## Introduction to Scientific Computing
### Lecture 07: Core modules in Python and Excercises
#### J.R. Gladden, Spring 2018, Univ. of Mississippi

There are **many** modules that come with every Python distribution - so called "core modules". These library provide tools for all kinds of tasks such as working with files on the computer, establishing a network connection, get time information, and many other things.

We'll explore the modules
- os
- sys
- time
- glob


The **os** module provides access to information to the local operating system

In [1]:
import os

In [5]:
print(os.getcwd())
print(os.name)

/Users/joshgladden/Box Sync/ScientificComputing/Spring2018/lecs_code
posix


The **sys** module has information about the python system

In [6]:
import sys

In [9]:
print(sys.version)
print('\n')
print(sys.path)

2.7.13 |Enthought, Inc. (x86_64)| (default, Mar 2 2017, 08:20:50) 
[GCC 4.2.1 Compatible Apple LLVM 6.0 (clang-600.0.57)]

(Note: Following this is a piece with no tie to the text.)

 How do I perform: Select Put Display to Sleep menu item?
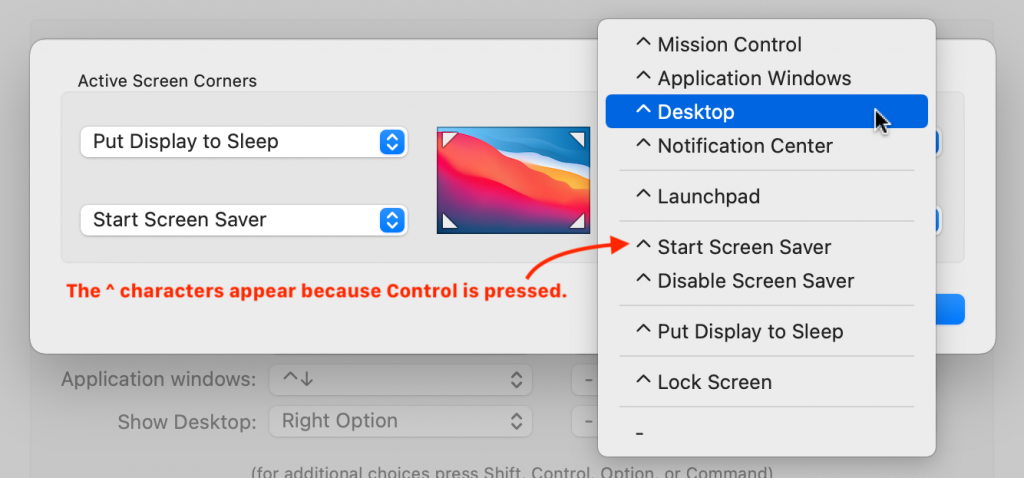[749, 331]
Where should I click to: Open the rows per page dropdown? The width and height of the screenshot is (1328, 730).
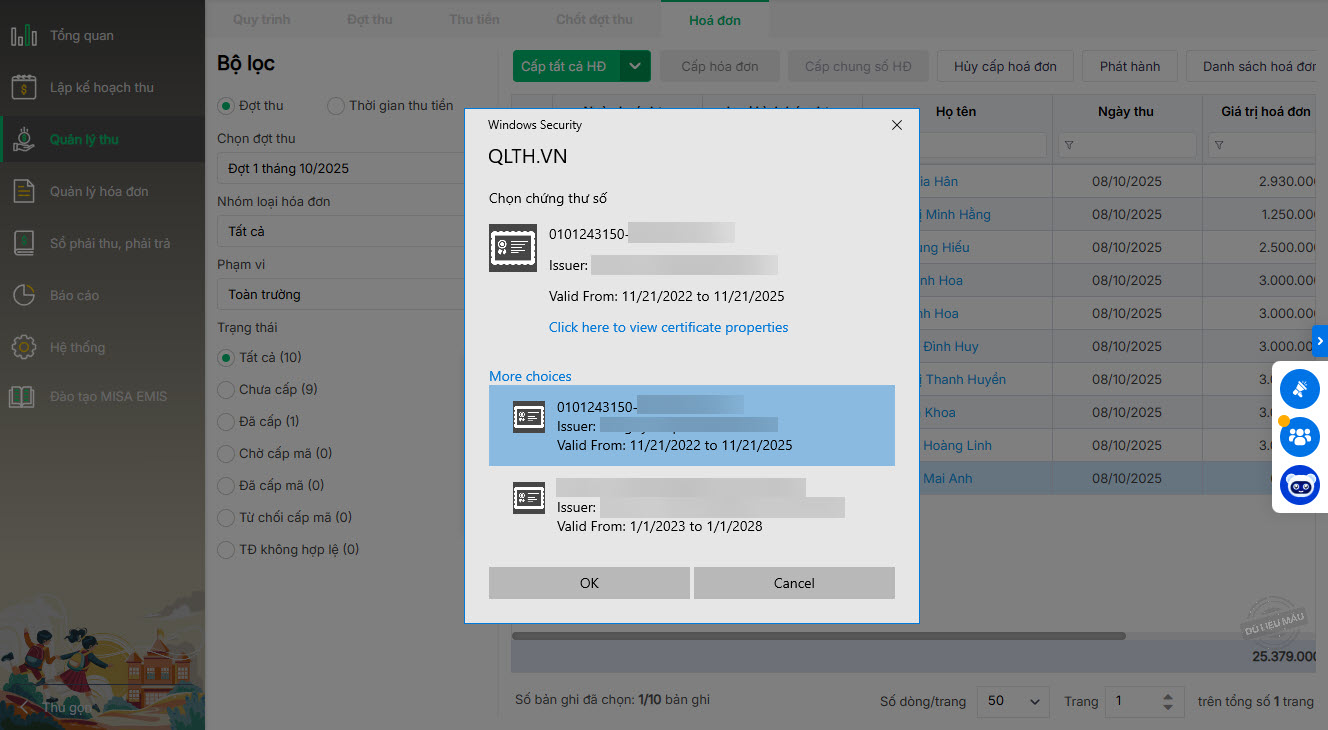[1012, 701]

['', '/Users/joshgladden/Library/Enthought/Canopy/edm/envs/User/lib/python27.zip', '/Users/joshgladden/Library/Enthought/Canopy/edm/envs/User/lib/python2.7', '/Users/joshgladden/Library/Enthought/Canopy/edm/envs/User/lib/python2.7/plat-darwin', '/Users/joshgladden/Library/Enthought/Canopy/edm/envs/User/lib/python2.7/plat-mac', '/Users/joshgladden/Library/Enthought/Canopy/edm/envs/User/lib/python2.7/plat-mac/lib-scriptpackages', '/Users/joshgladden/Library/Enthought/Canopy/edm/envs/User/lib/python2.7/lib-tk', '/Users/joshgladden/Library/Enthought/Canopy/edm/envs/User/lib/python2.7/lib-old', '/Users/joshgladden/Library/Enthought/Canopy/edm/envs/User/lib/python2.7/lib-dynload', '/Users/joshgladden/Library/Enthought/Canopy/edm/envs/User/lib/python2.7/site-packages', '/Users/joshgladden/Library/Enthought/Canopy/edm/envs/User/lib/python2.7/site-packages/IPython/extensio

The **time** module provides access to time information.

In [10]:
import time

In [13]:
print(time.time())
print(time.gmtime())
startTime = time.time()
time.sleep(3)
endTime = time.time()
print('The elapsed time is %2.3f seconds'%(endTime-startTime))

1518383221.33
time.struct_time(tm_year=2018, tm_mon=2, tm_mday=11, tm_hour=21, tm_min=7, tm_sec=1, tm_wday=6, tm_yday=42, tm_isdst=0)
The elapsed time is 3.001 seconds


The **glob** module is useful for dealing with directory contents like listing files of a certain type.

In [14]:
import glob

In [19]:
mydatFiles = glob.glob('*.dat')
mydatFiles

['newdata.dat',
 'mynewfile.dat',
 'mydata.dat',
 'testdata2.dat',
 'data.dat',
 'oldfile.dat',
 'speedup_PI.dat',
 'zunzunData.dat',
 'newfile.dat']

**Excercise 1:** Time stamper should do the following:
- Take in a file extension as an argument, and path as optional 2nd argument (default to current directory)
- Read in a list of those files in the current directory
- Add a time stamp to their names
- Make a new directory with the current date as name 
- copy all the files into that directory with the time stamped names.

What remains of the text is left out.